* **OBJECTIVE**
Reproduce the passage on use of proceeds and closings from "2.2 Use of Proceeds." up to and including "2.3 Closings.".

* **DOCUMENT SECTION**
■ ■ ■ ■ ■ ■ ■

2.2 Use of Proceeds. The Company shall use the proceeds from the sale of the Purchased Shares to the Purchasers to fund the Company’s working capital, acquisitions and strategic investments.
2.3 Closings.
(a) Subject to the satisfaction or waiver of the conditions set forth in Section 6.1(a) and Section 6.2(a), the closing of the sale and purchase of the Initial Purchased Shares (the “Initial Closing”) shall take place at the offices of Paul, Weiss, Rifkind Xxxxxxx & Xxxxxxxx LLP, at 10:00 a.m., local time, on the Business Day upon which the conditions set forth in Section 6.1(a) and Section 6.2(a) are satisfied or waived as provided therein, or at such other time, place and date that Seller and the Purchasers may agree in writing (the “Initial Closing Date”).
(b) Subject to the satisfaction or waiver of the conditions set forth in Section 6.1(b) and Section 6.2(b), the closing of the sale and purchase of the Additional Purchased Shares (the “Additional Closing”) shall take place at the offices of Paul, Weiss, Rifkind Xxxxxxx & Xxxxxxxx LLP, at 10:00 a.m., local time, on the Business Day upon which the conditions set forth in Section 6.1(b) and Section 6.2(b) are satisfied or waived as provided therein, or at such other time, place and date that Seller and the Purchasers may agree in writing (the “Additional Closing Date”). The Additional Closing and the Initial Closing are collectively referred to as the “Closings” and the date of the Additional Closing and the Initial Closing are collectively referred to as the “Closing Dates.”

■ ■ ■ ■ ■ ■ ■

* **LISTING**
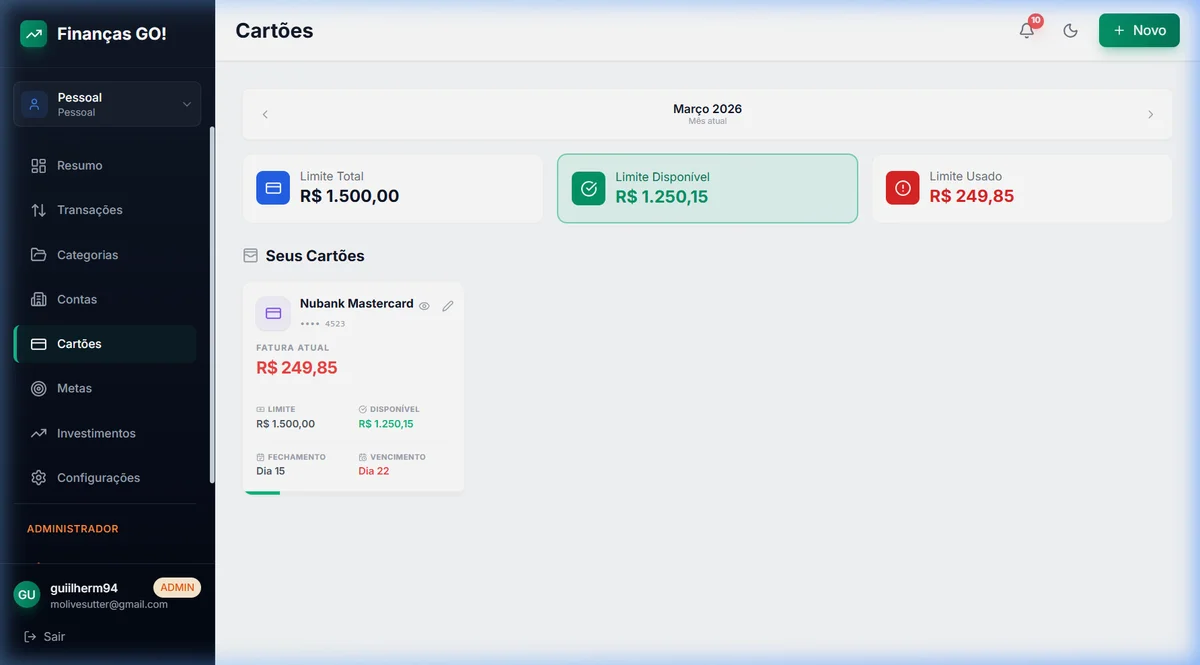This screenshot has width=1200, height=665.
Task: Click the Categorias folder icon
Action: coord(39,255)
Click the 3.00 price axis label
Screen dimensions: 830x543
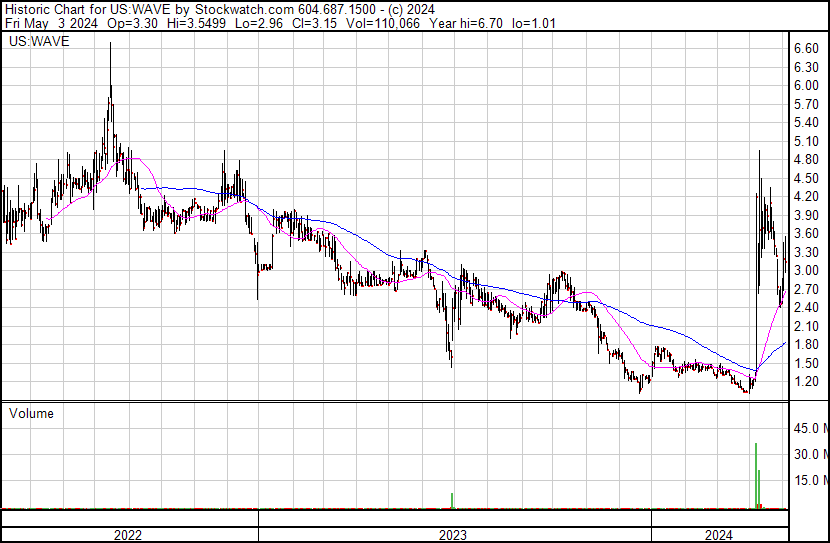[806, 271]
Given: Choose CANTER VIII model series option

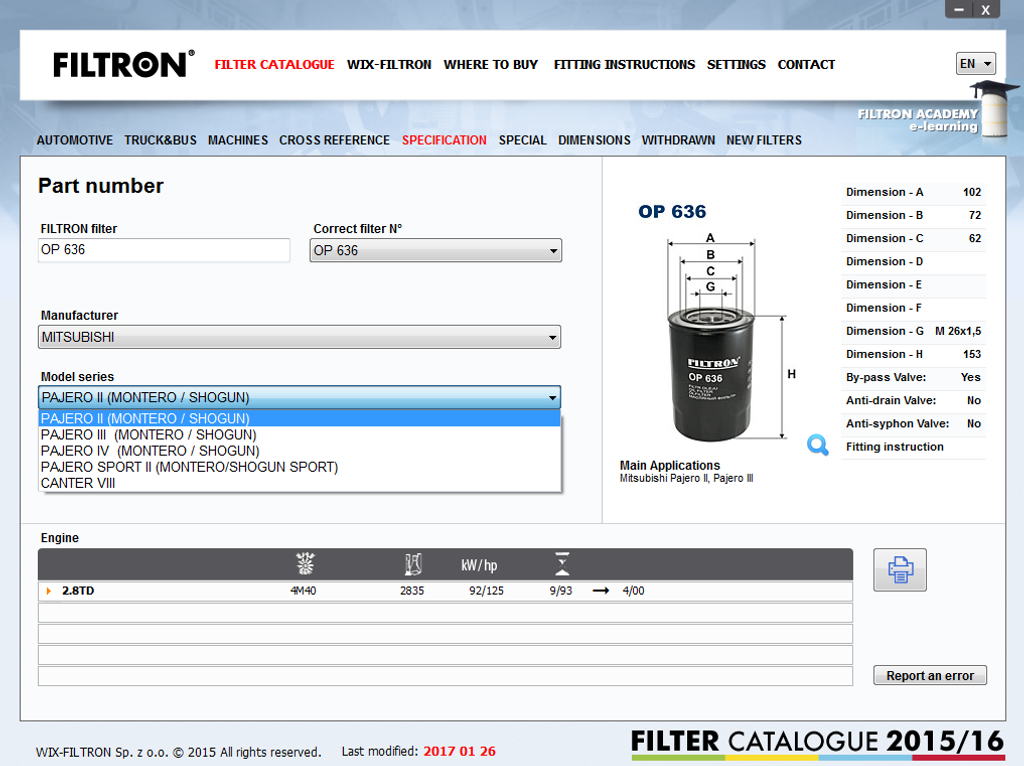Looking at the screenshot, I should [78, 483].
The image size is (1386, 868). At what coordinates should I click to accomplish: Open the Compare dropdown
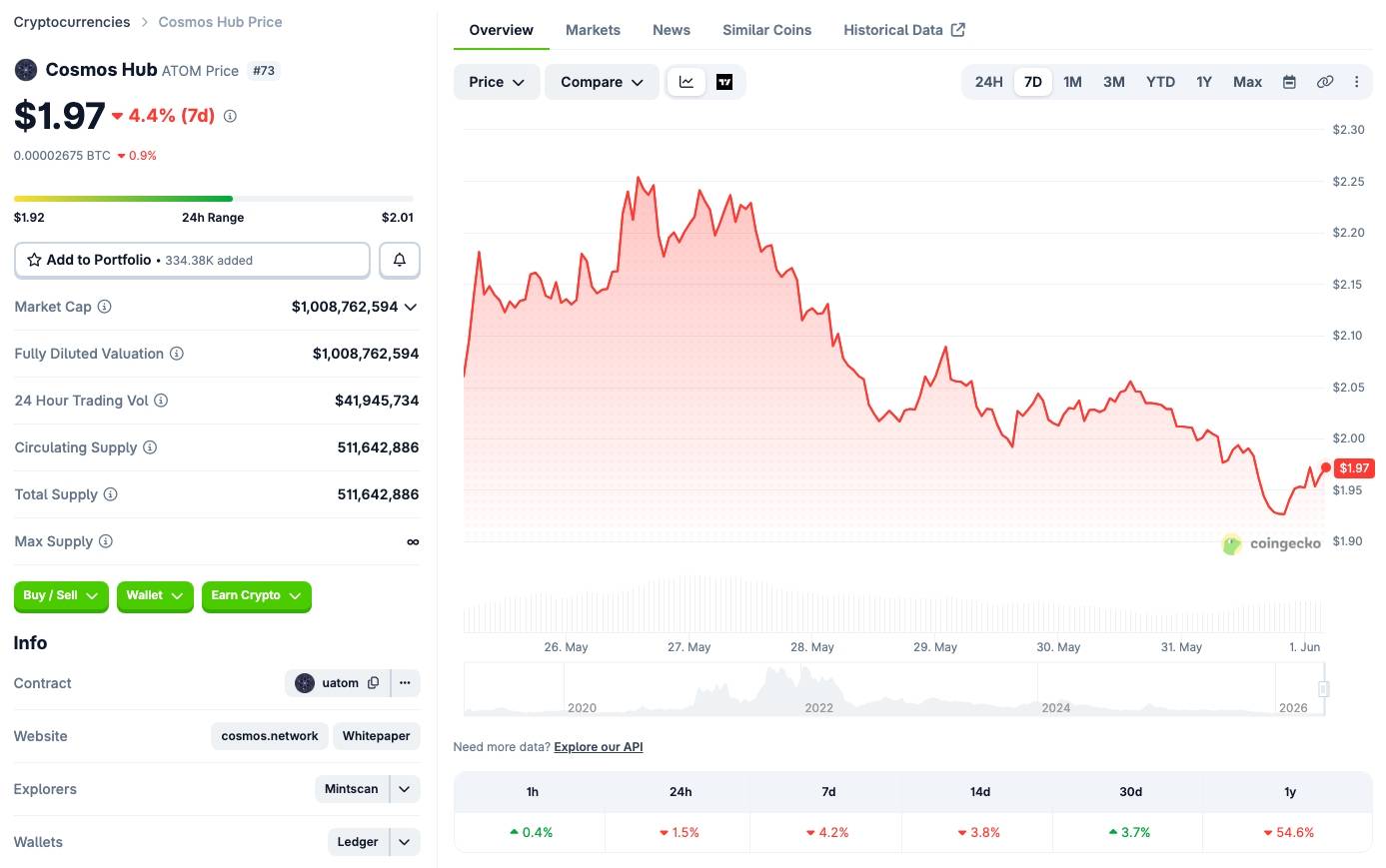click(x=602, y=82)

■ ■ ■ ■ ■ ■ ■

* **OUTPUT FOR THIS EXERCISE**
2.2 Use of Proceeds. The Company shall use the proceeds from the sale of the Purchased Shares to the Purchasers to fund the Company’s working capital, acquisitions and strategic investments.
2.3 Closings.